ピックアップトラックとはどんな車?
≪写真提供:response≫ プジョー ランドトレック
ピックアップトラックという言葉を聞いたことがあるでしょうか。皆さんはキャンプやアウトドアに行くときにどのような車で行きますか?おそらく荷室の大きなミニバンや、悪路でも力強く進むことができるSUVのような車を選ぶのではないでしょうか。
ここでは、あまり日本では見かけないピックアップトラックについて、その特徴や人気の車種を紹介していきます。
■ピックアップトラックの特徴とは
日本でトラックと言うと運転席の前にはボンネットはなく、そのままバンパーがついたような四角い形をしています。しかしアメリカのトラックは日本とは異なり、運転席の前にボンネットがありセダンのような前面をしています。

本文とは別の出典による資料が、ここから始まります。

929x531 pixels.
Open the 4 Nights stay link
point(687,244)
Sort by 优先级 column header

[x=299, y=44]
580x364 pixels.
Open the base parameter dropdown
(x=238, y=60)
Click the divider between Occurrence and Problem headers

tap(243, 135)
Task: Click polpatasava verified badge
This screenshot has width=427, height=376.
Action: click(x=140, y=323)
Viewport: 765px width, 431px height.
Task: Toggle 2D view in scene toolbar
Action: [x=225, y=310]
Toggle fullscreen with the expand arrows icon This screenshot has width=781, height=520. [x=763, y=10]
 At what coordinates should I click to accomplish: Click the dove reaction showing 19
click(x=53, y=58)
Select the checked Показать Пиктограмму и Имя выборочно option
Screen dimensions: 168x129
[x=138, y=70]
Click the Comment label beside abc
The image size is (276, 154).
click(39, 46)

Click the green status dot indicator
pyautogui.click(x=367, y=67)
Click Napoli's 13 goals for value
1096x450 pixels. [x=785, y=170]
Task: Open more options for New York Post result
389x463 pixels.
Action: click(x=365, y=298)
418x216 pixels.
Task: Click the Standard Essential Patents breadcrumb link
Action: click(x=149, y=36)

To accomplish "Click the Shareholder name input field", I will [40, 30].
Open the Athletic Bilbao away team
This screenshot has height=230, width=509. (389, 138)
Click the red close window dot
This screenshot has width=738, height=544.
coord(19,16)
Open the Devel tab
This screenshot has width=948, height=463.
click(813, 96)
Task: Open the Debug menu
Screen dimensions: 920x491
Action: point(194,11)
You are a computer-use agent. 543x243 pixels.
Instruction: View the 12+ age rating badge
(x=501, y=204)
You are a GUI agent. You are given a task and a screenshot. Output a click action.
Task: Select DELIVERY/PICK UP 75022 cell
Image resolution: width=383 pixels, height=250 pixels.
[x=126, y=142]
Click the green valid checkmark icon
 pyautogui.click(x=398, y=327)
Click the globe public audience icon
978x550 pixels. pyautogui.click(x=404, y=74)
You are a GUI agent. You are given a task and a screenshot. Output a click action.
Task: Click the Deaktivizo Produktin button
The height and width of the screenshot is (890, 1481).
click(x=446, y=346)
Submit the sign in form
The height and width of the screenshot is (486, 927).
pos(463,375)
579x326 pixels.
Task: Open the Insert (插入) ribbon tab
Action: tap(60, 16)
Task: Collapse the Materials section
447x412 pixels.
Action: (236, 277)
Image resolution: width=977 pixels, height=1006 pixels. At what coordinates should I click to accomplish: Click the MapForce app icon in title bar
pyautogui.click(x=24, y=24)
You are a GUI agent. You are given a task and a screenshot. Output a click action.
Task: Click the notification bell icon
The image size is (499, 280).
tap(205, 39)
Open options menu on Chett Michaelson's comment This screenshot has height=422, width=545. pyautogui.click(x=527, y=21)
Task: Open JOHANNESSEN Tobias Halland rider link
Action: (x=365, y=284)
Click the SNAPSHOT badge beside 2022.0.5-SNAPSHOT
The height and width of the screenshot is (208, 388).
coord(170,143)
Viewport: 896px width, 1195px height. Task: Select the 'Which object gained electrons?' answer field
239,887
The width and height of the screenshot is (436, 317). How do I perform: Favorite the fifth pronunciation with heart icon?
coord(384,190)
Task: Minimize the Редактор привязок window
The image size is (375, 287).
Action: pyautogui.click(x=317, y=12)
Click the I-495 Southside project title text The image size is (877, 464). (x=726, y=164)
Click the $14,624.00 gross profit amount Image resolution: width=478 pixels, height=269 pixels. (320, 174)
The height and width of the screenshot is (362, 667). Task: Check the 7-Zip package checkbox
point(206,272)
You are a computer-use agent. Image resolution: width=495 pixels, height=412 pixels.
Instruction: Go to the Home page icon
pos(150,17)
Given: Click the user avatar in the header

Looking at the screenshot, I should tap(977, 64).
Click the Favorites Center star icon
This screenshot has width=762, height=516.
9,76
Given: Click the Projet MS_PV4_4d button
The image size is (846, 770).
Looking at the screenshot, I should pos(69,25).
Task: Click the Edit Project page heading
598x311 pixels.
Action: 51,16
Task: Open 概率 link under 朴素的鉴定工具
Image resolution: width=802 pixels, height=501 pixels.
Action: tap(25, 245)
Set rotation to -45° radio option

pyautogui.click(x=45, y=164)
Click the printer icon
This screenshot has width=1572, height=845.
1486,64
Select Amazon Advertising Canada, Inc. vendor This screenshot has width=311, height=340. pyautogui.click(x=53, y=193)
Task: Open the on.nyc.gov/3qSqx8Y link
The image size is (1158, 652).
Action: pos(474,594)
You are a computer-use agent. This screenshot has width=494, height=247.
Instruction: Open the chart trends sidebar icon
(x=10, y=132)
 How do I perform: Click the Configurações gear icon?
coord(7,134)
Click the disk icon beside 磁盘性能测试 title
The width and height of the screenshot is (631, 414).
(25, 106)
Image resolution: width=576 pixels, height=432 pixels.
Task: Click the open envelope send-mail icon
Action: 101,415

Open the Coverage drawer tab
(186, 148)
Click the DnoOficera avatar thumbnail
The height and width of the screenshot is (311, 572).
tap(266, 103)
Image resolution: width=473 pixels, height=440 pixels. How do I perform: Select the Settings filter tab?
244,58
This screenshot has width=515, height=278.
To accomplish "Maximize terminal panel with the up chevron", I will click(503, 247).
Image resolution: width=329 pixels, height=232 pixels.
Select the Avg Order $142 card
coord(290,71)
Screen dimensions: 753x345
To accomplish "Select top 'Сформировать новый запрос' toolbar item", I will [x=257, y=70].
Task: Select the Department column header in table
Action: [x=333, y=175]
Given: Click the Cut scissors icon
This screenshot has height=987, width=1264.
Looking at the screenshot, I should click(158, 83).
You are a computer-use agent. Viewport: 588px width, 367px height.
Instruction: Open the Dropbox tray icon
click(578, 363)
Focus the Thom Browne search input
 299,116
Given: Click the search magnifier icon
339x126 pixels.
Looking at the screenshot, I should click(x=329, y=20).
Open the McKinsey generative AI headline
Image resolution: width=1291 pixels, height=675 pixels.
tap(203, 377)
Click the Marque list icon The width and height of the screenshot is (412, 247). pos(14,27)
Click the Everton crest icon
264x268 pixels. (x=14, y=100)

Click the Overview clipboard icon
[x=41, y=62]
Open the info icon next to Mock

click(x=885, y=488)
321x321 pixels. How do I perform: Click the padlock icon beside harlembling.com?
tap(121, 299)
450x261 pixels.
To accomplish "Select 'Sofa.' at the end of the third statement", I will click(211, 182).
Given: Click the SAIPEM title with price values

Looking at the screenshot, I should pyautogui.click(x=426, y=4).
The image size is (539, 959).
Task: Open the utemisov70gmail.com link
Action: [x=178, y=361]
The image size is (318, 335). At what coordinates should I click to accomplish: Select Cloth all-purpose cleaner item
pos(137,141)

このピックアップトラックは、アメリカのトラックのような形状をしているのが特徴です。まるでセダンのリア部分が荷台に置き換わったような形で、日本ではあまり見かけないのではないでしょうか。
日本でも高度成長期時代には各メーカーから販売されていました。近年のモデルはボディが巨大なものが多いため日本の国土には合っていませんが、アメリカやヨーロッパでは比較的オーソドックスな車種となっています。
■ピックアップトラックの主な2種類
ピックアップトラックは大きく分けて2種類あります。一つは道も広く国土が強大な北米を市場とするものです。もう一つは、東南アジアなどの道路が完璧に舗装されていない国へ向けて販売されているものです。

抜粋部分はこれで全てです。